Monday, 14 April 2014

Elephant Trekking near Chiang Mai: Part 1

One of the things Angela and I were most looking forward to doing in Chiang Mai was an elephant trek. So on our second day in Thailand's northern capital, we took a tour with a company called Jumbo-Trek, which picked us up from our hostel in the morning and drove us deep into the jungle where the elephants were living.

We got to pet the elephants, feed them, ride them, and bathe them. We also did some other activities in the jungle, including a short walk, swimming at a waterfall, white water rafting down the Mae Taeng River, and visiting a small tribal village.

All in all, a fun-packed day with the elephant-riding definitely the big highlight. The one thing I feel a little bad about is that we could have done more research into finding a humane elephant sanctuary with which to do the trek. At this one, the trainers appeared to treat the elephants decently enough, though the animals were at times chained up with not a great deal of space to move around. They didn't seem uncomfortable or unhappy with their lot, but then again it's hard to be sure. If I were to do this sort of thing again I'd probably try to find a tour that included a better sanctuary.

Here are some pictures from the trip.

There were nine of us on the tour, including our tour guide, Joy. We drove about an hour outside of Chiang Mai, to a Karen village in the jungles.

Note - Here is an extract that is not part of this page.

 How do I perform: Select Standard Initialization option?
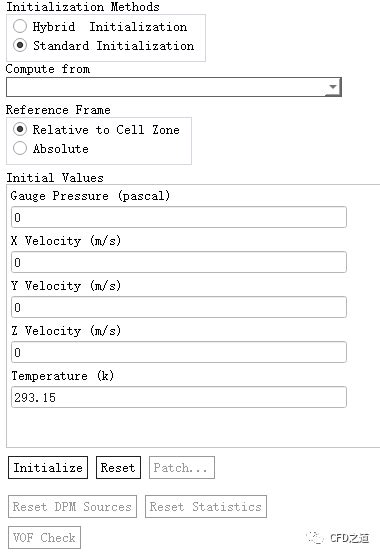tap(20, 45)
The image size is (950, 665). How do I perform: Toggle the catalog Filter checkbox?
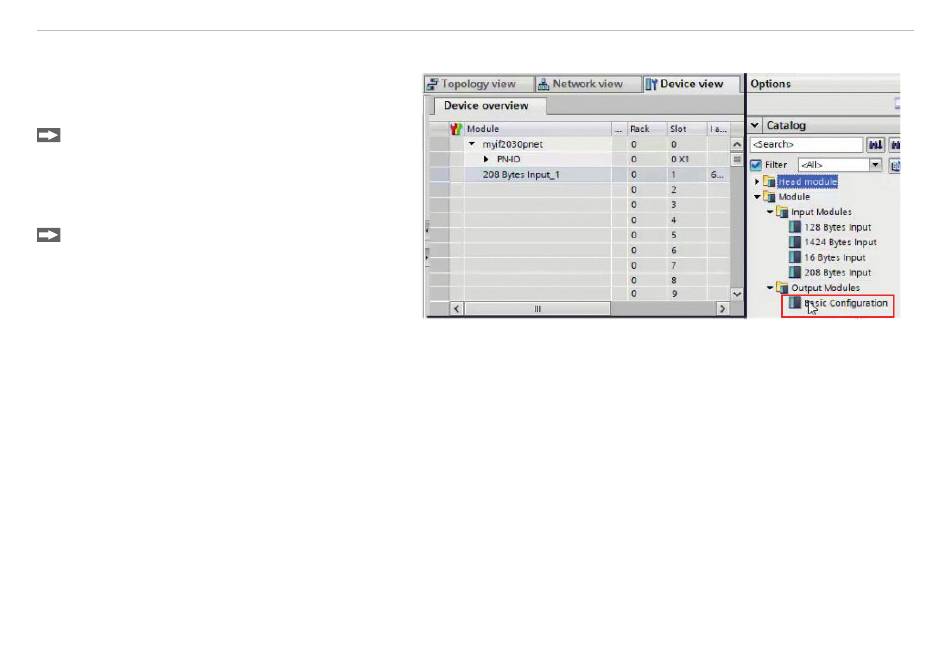756,165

After changing into some unflattering mahout costumes, we sat down as Joy taught us how to speak Elephant.
The village is populated by local Karen people, who are an ethnic minority in Thailand, with their own language and customs. We became friends with this cute local girl named Nuthatson, which means sunshine in the Karen language (a very apt name!). She followed us around for most of the trek, playing games on Angela's phone and taking pictures of us.
From the village we walked down to a clearing where the elephants were staying.

We fed the elephants bananas.
This elephant's trunk was bigger than Angela's entire body.
A mahout showed us how to get onto the elephant.
Then we got to practice riding them ourselves. This one was a small female. Her head was caked with dry mud, so it felt like I was riding a huge, living piece of the Earth.

Soon the practice was finished, and while we waited to go on a proper trek, we played with Nuthatson.

For the main trek, we rode on a large male bull.
It was a little precarious riding him at first. With each step forward, his huge spine and shoulder bones would shift beneath us, swaying us from side to side.
Heading out into the jungles.

Our elephant would often steer off the beaten path to eat some nearby plants and shrubs.
Sometimes the elephants would even break thick branches off of the trees, demonstrating their great strength.